Juan José, monteur: "Als bij het inschakelen van de ene richtingaanwijzer deze veel sneller knippert dan de andere, of meer dan normaal, is de lamp vrijwel zeker kapot."


Alejandro Diaz
Het detecteren van een kapot lampje in de richtingaanwijzers van uw auto is misschien makkelijker dan het lijkt, aldus monteur Juan José van Talleres Benezer .
"Als één richtingaanwijzer veel sneller knippert dan de andere, of vaker dan normaal, is de lamp vrijwel zeker doorgebrand", aldus de specialist op het gebied van sociale media.

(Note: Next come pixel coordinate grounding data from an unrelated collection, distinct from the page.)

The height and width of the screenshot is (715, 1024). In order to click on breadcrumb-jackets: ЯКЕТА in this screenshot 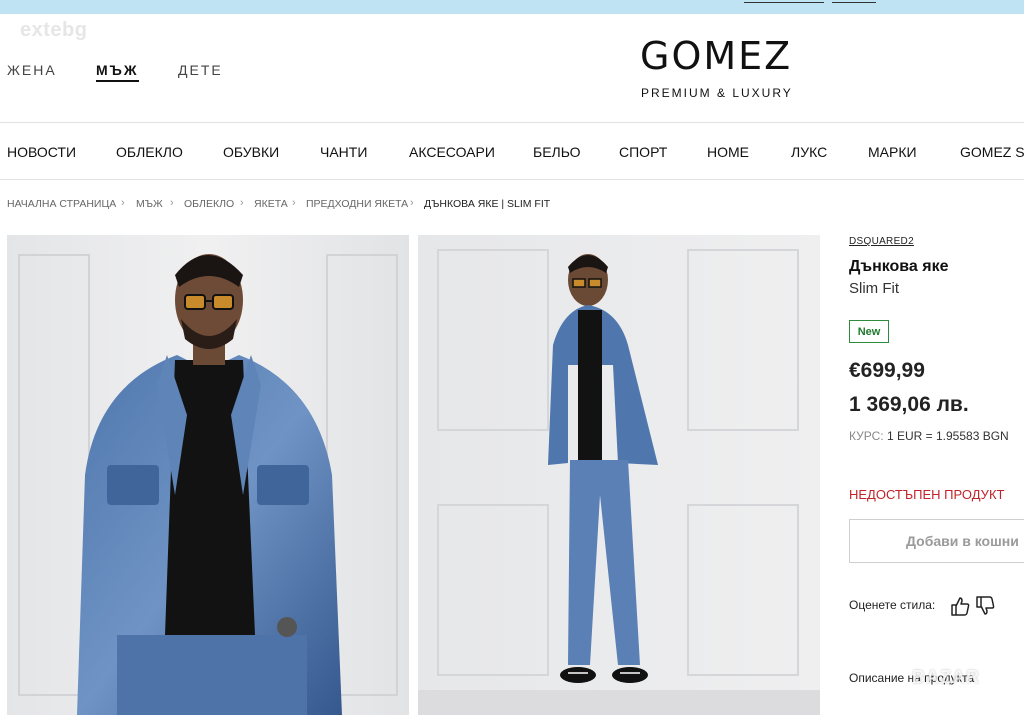, I will do `click(271, 204)`.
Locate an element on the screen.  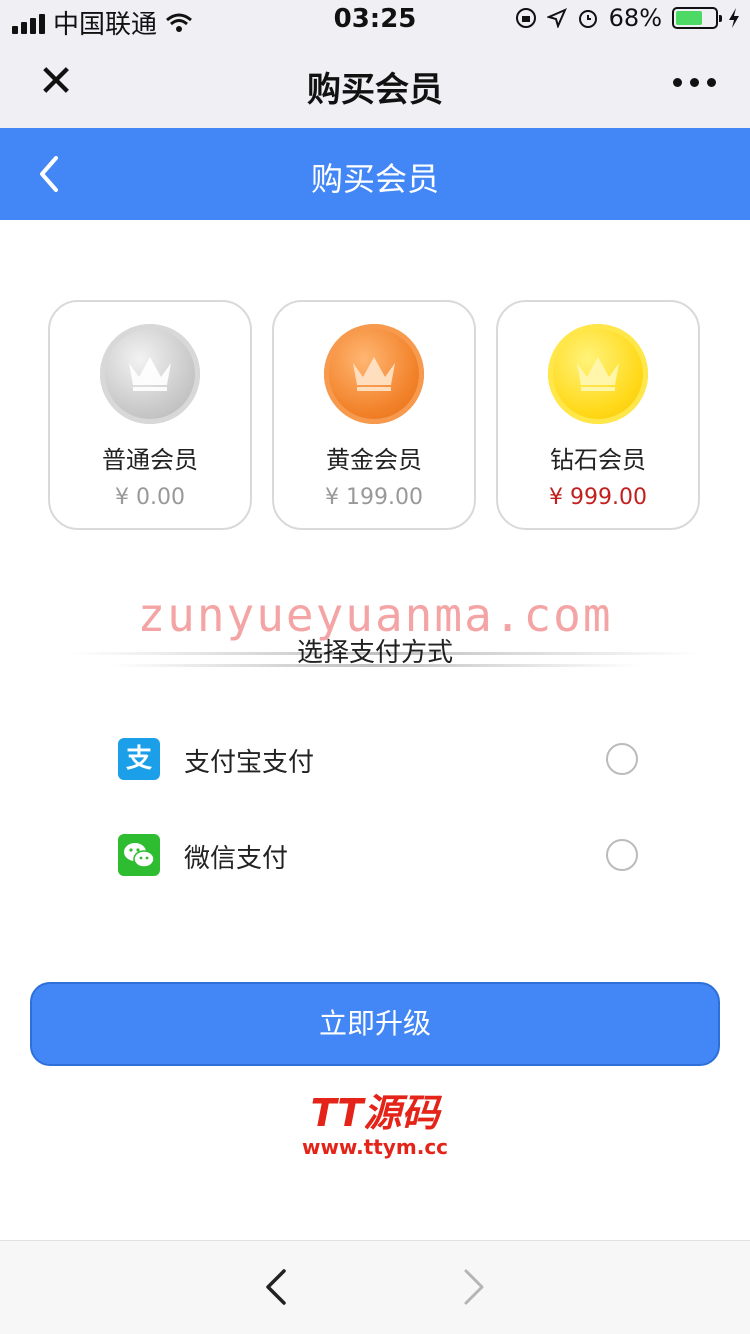
tier-name: 钻石会员 is located at coordinates (598, 460).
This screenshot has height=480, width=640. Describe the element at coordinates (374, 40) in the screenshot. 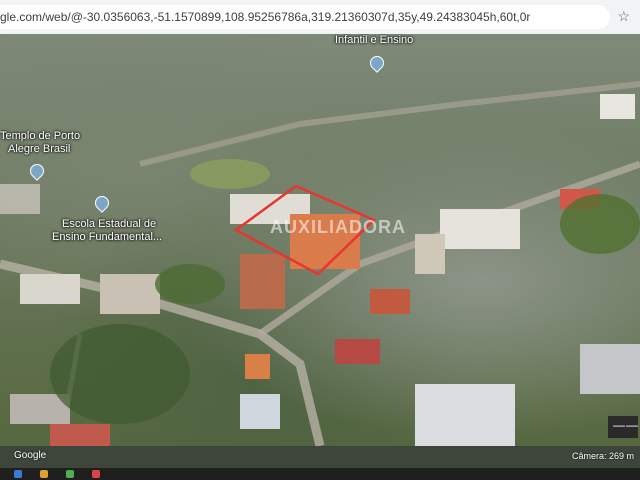

I see `map-label-school-top: Infantil e Ensino` at that location.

De expert legt uit dat deze storing gemakkelijk te herkennen is door te letten op het knipperpatroon. "De kant met de kapotte lamp zal altijd samenvallen met de kant met het knipperlicht dat sneller knippert", legt hij uit.

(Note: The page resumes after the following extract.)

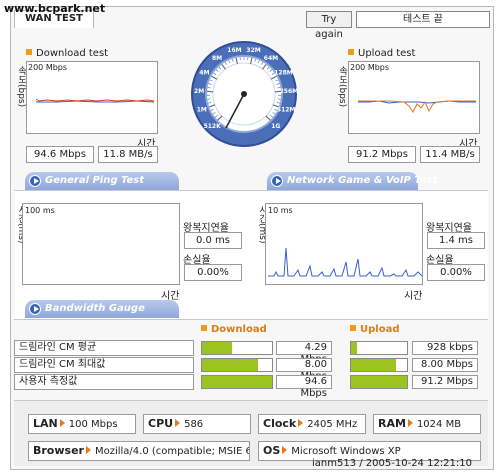  What do you see at coordinates (414, 296) in the screenshot?
I see `game-xlabel: 시간` at bounding box center [414, 296].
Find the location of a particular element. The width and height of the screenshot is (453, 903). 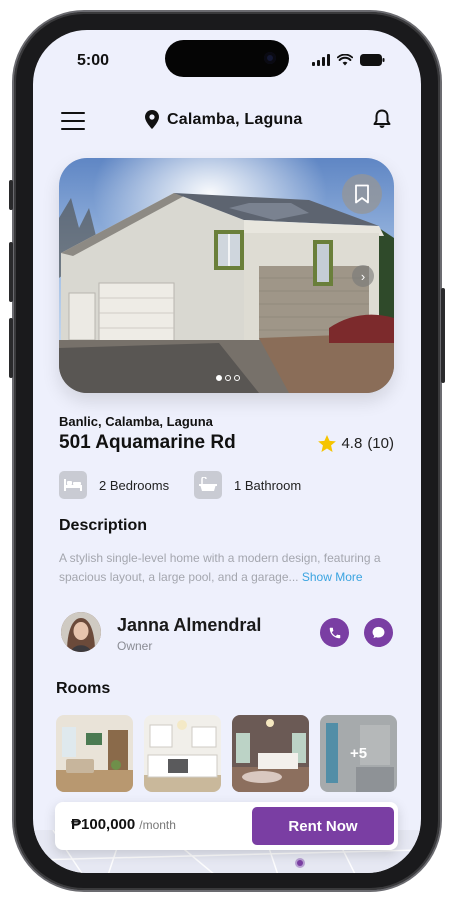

Om dit te bevestigen, raadt hij aan de alarmlichten aan te zetten en elke lamp in de auto visueel te inspecteren. "In dit geval knipperde de linkerlamp sneller, dus we controleerden het, en jawel hoor, de lamp linksachter was doorgebrand", legt hij uit.
Juan José legt ook stap voor stap uit hoe je de lamp vervangt. Verwijder eerst de beschermkap van de koplamp, zoek het lipje op de lamphouder en trek het er voorzichtig uit. "De lamp komt er meestal uit door erop te drukken en hem opzij te draaien", legt hij uit.
Vervolgens wordt de nieuwe lamp geplaatst, waarbij wordt gecontroleerd of de pinnen correct zijn uitgelijnd. Vervolgens wordt het hele systeem weer in elkaar gezet en wordt gecontroleerd of het knipperlichtritme weer normaal functioneert.

"Nu zetten we alles wat we gedemonteerd hebben gewoon weer in elkaar, en vervangen we de lamp. En nu kunnen we zien dat hij aan beide kanten op normale snelheid draait", besluit de monteur.